WHAT YOU ARE ASKED TO DO =>
Convert every line of the material below into a Markdown table with two columns, Row and Line, leaving out blank lines.

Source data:
____

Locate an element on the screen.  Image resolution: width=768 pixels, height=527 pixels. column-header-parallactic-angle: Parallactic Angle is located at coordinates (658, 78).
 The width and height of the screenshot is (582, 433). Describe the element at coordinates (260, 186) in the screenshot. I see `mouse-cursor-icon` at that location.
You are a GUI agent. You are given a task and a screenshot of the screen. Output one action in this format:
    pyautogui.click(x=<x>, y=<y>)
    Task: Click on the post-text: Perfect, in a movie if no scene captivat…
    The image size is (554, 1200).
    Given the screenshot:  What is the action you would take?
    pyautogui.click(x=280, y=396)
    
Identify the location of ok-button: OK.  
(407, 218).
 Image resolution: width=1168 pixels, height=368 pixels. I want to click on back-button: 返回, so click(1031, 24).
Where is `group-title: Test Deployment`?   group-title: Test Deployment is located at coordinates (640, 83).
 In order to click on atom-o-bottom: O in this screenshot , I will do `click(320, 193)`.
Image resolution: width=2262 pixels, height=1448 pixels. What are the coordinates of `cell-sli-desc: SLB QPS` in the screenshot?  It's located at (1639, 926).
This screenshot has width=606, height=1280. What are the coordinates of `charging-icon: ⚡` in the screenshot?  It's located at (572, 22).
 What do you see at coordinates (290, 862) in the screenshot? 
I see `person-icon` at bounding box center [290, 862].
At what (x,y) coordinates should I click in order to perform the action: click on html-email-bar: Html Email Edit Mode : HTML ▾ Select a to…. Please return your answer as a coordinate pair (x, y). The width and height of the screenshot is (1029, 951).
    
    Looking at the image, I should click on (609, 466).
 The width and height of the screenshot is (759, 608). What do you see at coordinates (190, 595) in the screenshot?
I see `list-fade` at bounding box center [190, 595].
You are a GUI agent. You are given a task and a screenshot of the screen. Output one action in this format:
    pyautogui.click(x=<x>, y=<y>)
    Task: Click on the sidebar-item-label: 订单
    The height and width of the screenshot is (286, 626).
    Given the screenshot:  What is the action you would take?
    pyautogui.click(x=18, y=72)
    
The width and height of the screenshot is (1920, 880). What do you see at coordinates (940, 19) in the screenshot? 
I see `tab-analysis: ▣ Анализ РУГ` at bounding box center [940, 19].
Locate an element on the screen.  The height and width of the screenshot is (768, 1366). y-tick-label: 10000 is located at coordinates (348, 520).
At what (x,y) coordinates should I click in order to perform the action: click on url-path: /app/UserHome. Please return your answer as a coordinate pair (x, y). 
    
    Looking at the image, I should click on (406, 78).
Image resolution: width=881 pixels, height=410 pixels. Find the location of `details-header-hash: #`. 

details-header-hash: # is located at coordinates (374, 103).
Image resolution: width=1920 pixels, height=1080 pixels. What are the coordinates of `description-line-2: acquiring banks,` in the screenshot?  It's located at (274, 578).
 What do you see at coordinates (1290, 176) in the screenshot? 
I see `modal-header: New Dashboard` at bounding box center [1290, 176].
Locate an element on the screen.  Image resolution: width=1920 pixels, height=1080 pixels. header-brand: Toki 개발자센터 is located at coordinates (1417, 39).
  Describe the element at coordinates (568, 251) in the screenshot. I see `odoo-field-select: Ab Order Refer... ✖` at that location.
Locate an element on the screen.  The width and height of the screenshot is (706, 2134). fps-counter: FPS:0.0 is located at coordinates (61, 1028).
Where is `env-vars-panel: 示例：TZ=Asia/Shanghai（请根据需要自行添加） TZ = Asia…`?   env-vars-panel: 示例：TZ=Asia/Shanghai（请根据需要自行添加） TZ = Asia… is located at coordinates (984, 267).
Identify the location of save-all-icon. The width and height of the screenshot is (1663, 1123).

____

SOLUTION TO THIS PROBLEM =>
| Row | Line |
|---|---|
| 1 | Locate an element on the screen.  Image resolution: width=768 pixels, height=527 pixels. column-header-parallactic-angle: Parallactic Angle is located at coordinates (658, 78). |
| 2 |  The width and height of the screenshot is (582, 433). Describe the element at coordinates (260, 186) in the screenshot. I see `mouse-cursor-icon` at that location. |
| 3 | You are a GUI agent. You are given a task and a screenshot of the screen. Output one action in this format: |
| 4 |     pyautogui.click(x=<x>, y=<y>) |
| 5 |     Task: Click on the post-text: Perfect, in a movie if no scene captivat… |
| 6 |     The image size is (554, 1200). |
| 7 |     Given the screenshot:  What is the action you would take? |
| 8 |     pyautogui.click(x=280, y=396) |
| 9 | Identify the location of ok-button: OK.   |
| 10 | (407, 218). |
| 11 |  Image resolution: width=1168 pixels, height=368 pixels. I want to click on back-button: 返回, so click(1031, 24). |
| 12 | Where is `group-title: Test Deployment`?   group-title: Test Deployment is located at coordinates (640, 83). |
| 13 |  In order to click on atom-o-bottom: O in this screenshot , I will do `click(320, 193)`. |
| 14 | Image resolution: width=2262 pixels, height=1448 pixels. What are the coordinates of `cell-sli-desc: SLB QPS` in the screenshot?  It's located at (1639, 926). |
| 15 | This screenshot has width=606, height=1280. What are the coordinates of `charging-icon: ⚡` in the screenshot?  It's located at (572, 22). |
| 16 |  What do you see at coordinates (290, 862) in the screenshot?  |
| 17 | I see `person-icon` at bounding box center [290, 862]. |
| 18 | At what (x,y) coordinates should I click in order to perform the action: click on html-email-bar: Html Email Edit Mode : HTML ▾ Select a to…. Please return your answer as a coordinate pair (x, y). The width and height of the screenshot is (1029, 951). |
| 19 |     Looking at the image, I should click on (609, 466). |
| 20 |  The width and height of the screenshot is (759, 608). What do you see at coordinates (190, 595) in the screenshot? |
| 21 | I see `list-fade` at bounding box center [190, 595]. |
| 22 | You are a GUI agent. You are given a task and a screenshot of the screen. Output one action in this format: |
| 23 |     pyautogui.click(x=<x>, y=<y>) |
| 24 |     Task: Click on the sidebar-item-label: 订单 |
| 25 |     The height and width of the screenshot is (286, 626). |
| 26 |     Given the screenshot:  What is the action you would take? |
| 27 |     pyautogui.click(x=18, y=72) |
| 28 | The width and height of the screenshot is (1920, 880). What do you see at coordinates (940, 19) in the screenshot?  |
| 29 | I see `tab-analysis: ▣ Анализ РУГ` at bounding box center [940, 19]. |
| 30 | Locate an element on the screen.  The height and width of the screenshot is (768, 1366). y-tick-label: 10000 is located at coordinates (348, 520). |
| 31 | At what (x,y) coordinates should I click in order to perform the action: click on url-path: /app/UserHome. Please return your answer as a coordinate pair (x, y).  |
| 32 |     Looking at the image, I should click on (406, 78). |
| 33 | Image resolution: width=881 pixels, height=410 pixels. Find the location of `details-header-hash: #`.  |
| 34 | details-header-hash: # is located at coordinates (374, 103). |
| 35 | Image resolution: width=1920 pixels, height=1080 pixels. What are the coordinates of `description-line-2: acquiring banks,` in the screenshot?  It's located at (274, 578). |
| 36 |  What do you see at coordinates (1290, 176) in the screenshot?  |
| 37 | I see `modal-header: New Dashboard` at bounding box center [1290, 176]. |
| 38 | Locate an element on the screen.  Image resolution: width=1920 pixels, height=1080 pixels. header-brand: Toki 개발자센터 is located at coordinates (1417, 39). |
| 39 |   Describe the element at coordinates (568, 251) in the screenshot. I see `odoo-field-select: Ab Order Refer... ✖` at that location. |
| 40 | Locate an element on the screen.  The width and height of the screenshot is (706, 2134). fps-counter: FPS:0.0 is located at coordinates (61, 1028). |
| 41 | Where is `env-vars-panel: 示例：TZ=Asia/Shanghai（请根据需要自行添加） TZ = Asia…`?   env-vars-panel: 示例：TZ=Asia/Shanghai（请根据需要自行添加） TZ = Asia… is located at coordinates (984, 267). |
| 42 | Identify the location of save-all-icon. The width and height of the screenshot is (1663, 1123). |